* CHALLENGE A:
Reproduce the rows below the normalizing flow notebook excerpt word for word, leaving out the pictures.

* TEXT EXTRACT:
⁂
Run this cellule to check if your code works :

In [None]:
batch_size = 256
z = torch.randn((batch_size, 25)).to(device)
logdetjac = torch.rand((batch_size, 1)).to(device)
loss1 = loss_function(z, logdetjac)
loss2 = loss_function(z*2+1, 2*logdetjac)
assert loss1 < loss2, "Loss1 should be lower than Loss2"
del batch_size, z, logdetjac, loss1, loss2

## 4. Low Dimensional Dataset

We train the Normalizing Flow to generate samples from a 2D distribution (A Gaussian Mixure Model). We will use the following dataset:

In [None]:
def Gaussians(batch_size):
    scale = 4.
    centers = [(-1, 0.5),(-0.35, -0.5), (0.35, -0.5), (1, 0.5)]
    centers = [(scale * x, scale * y) for x, y in centers]

    dataset = []
    for i in range(batch_size):
        point = np.random.randn(2)*1.2
        idx = np.random.randint(4)
        center = centers[idx]
        point[0] += center[0]
        point[1] += center[1]
        dataset.append(point)
    dataset = np.array(dataset, dtype="float32")
    dataset /= 1.414
    return torch.Tensor(dataset)

plt.figure(figsize=(5,5))
x  = Gaussians(5000).numpy()
plt.hist2d(x[:,0], x[:,1],
               range=[[-5, 5], [-5, 5]], bins=100, cmap='inferno')
plt.xticks([])
plt.yticks([])
plt.xlim(-5, 5)
plt.ylim(-5, 5)
plt.title("Dataset $X_r\sim P$")
plt.show()
del x

We define a function to plot the dataset $X_r$ sampled from the target distribution, the samples $X_g=F_{\theta}^{-1}(Z_g)\sim \widehat{P}$ generated by the model by applying the reverse transformation to samples $Z_g\sim Q$. We also plot the samples $Z_r=F_{\theta}(X_r)$ and $Z_g\sim Q$.

In [None]:
def plot_2D(model,  epoch, sample=Gaussians, device=device):
    plt.clf()
    plt.figure(1, figsize=(7,10))
    plt.suptitle("Epoch "+str(epoch), y=0.95)
    plt.subplot(2,2,2)
    plt.title("$X_g = F^{-1}(Z_g)$")
    z = Variable(torch.randn((1000, 2)).to(device))
⁂
* RECORDED DATA:

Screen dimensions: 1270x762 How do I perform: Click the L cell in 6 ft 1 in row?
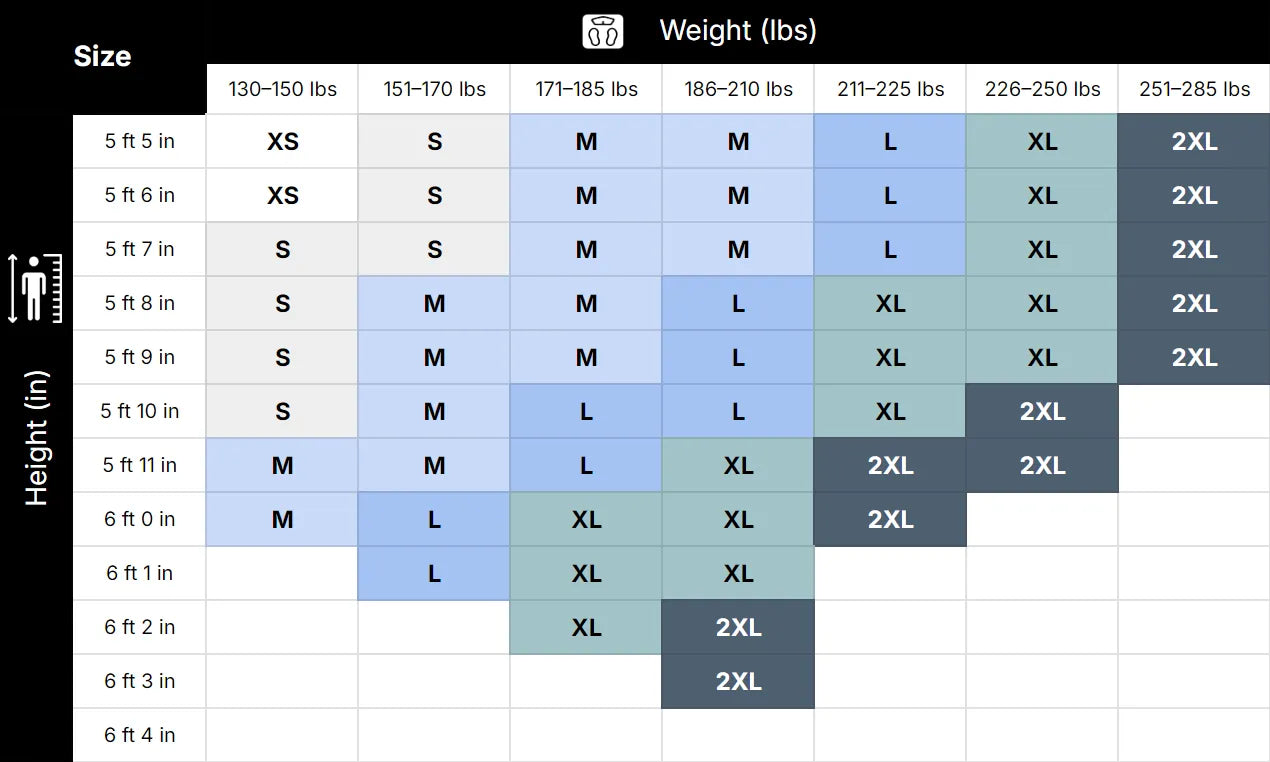[x=434, y=573]
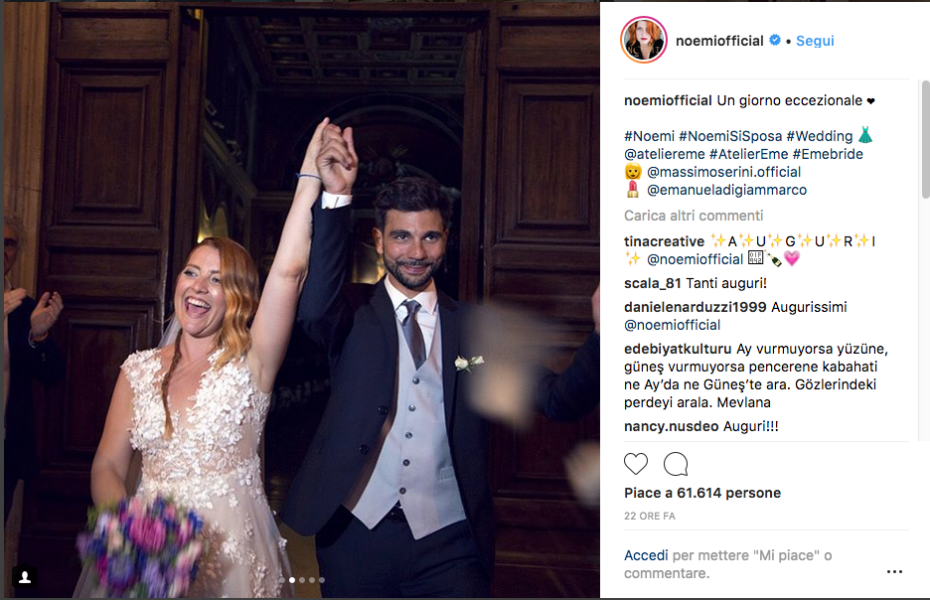Log in via the Accedi link
The image size is (930, 600).
point(646,556)
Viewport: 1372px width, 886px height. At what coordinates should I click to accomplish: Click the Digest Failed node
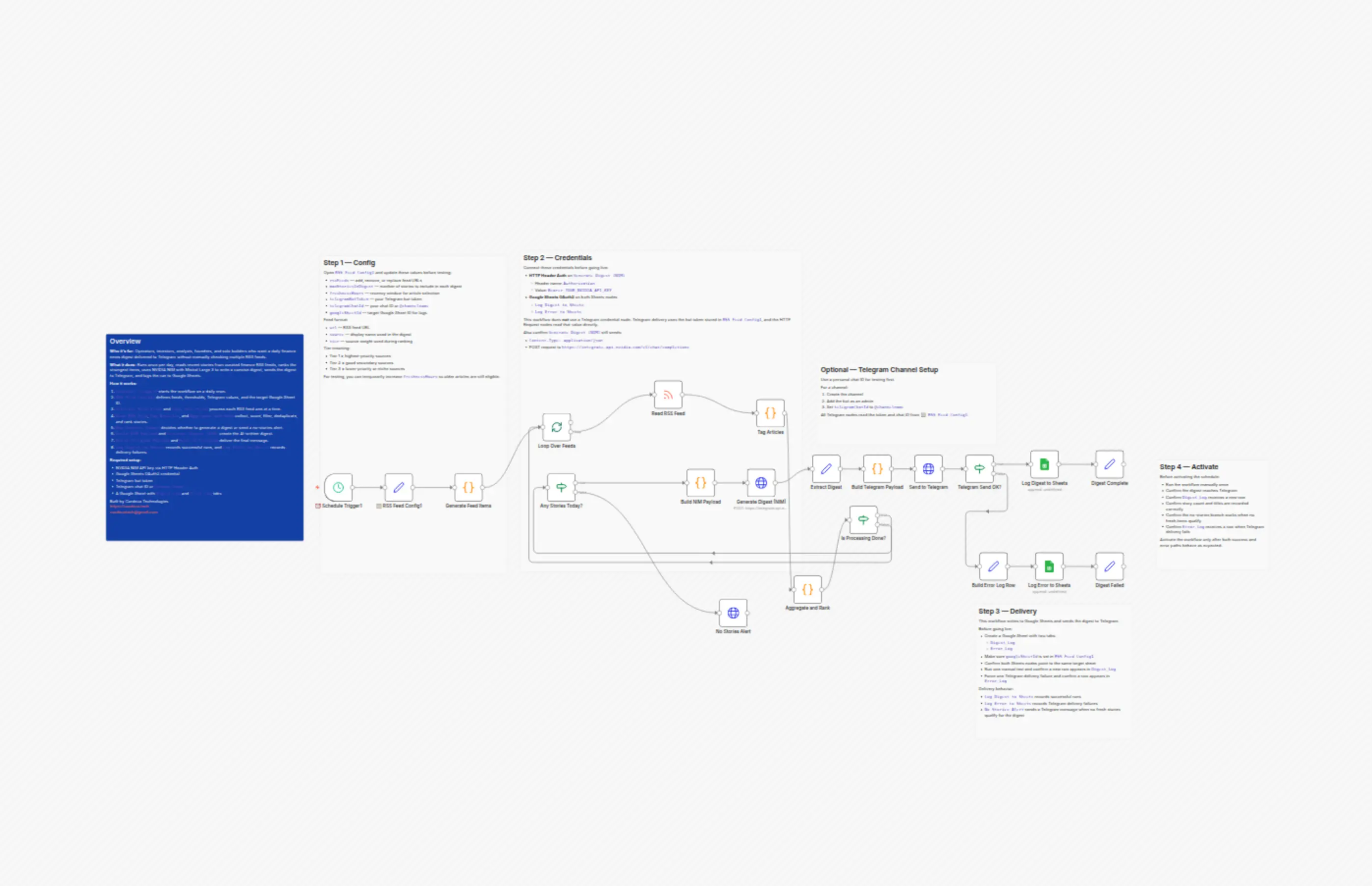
⁂
* CHALLENGE B:
Return the part of the normalizing flow notebook excerpt above that opens with the words containing "dataset /= 1.414" and closes with "plt.ylim(-5, 5)", copied verbatim.

* EXERCISE ANSWER A:
Screen dimensions: 1270x762 How do I perform: Click the L cell in 6 ft 1 in row?
[x=434, y=573]
Log in via the Accedi link
The image size is (930, 600).
point(646,556)
Viewport: 1372px width, 886px height. At what coordinates should I click to accomplish: Click the Digest Failed node

* EXERCISE ANSWER B:
dataset /= 1.414
    return torch.Tensor(dataset)

plt.figure(figsize=(5,5))
x  = Gaussians(5000).numpy()
plt.hist2d(x[:,0], x[:,1],
               range=[[-5, 5], [-5, 5]], bins=100, cmap='inferno')
plt.xticks([])
plt.yticks([])
plt.xlim(-5, 5)
plt.ylim(-5, 5)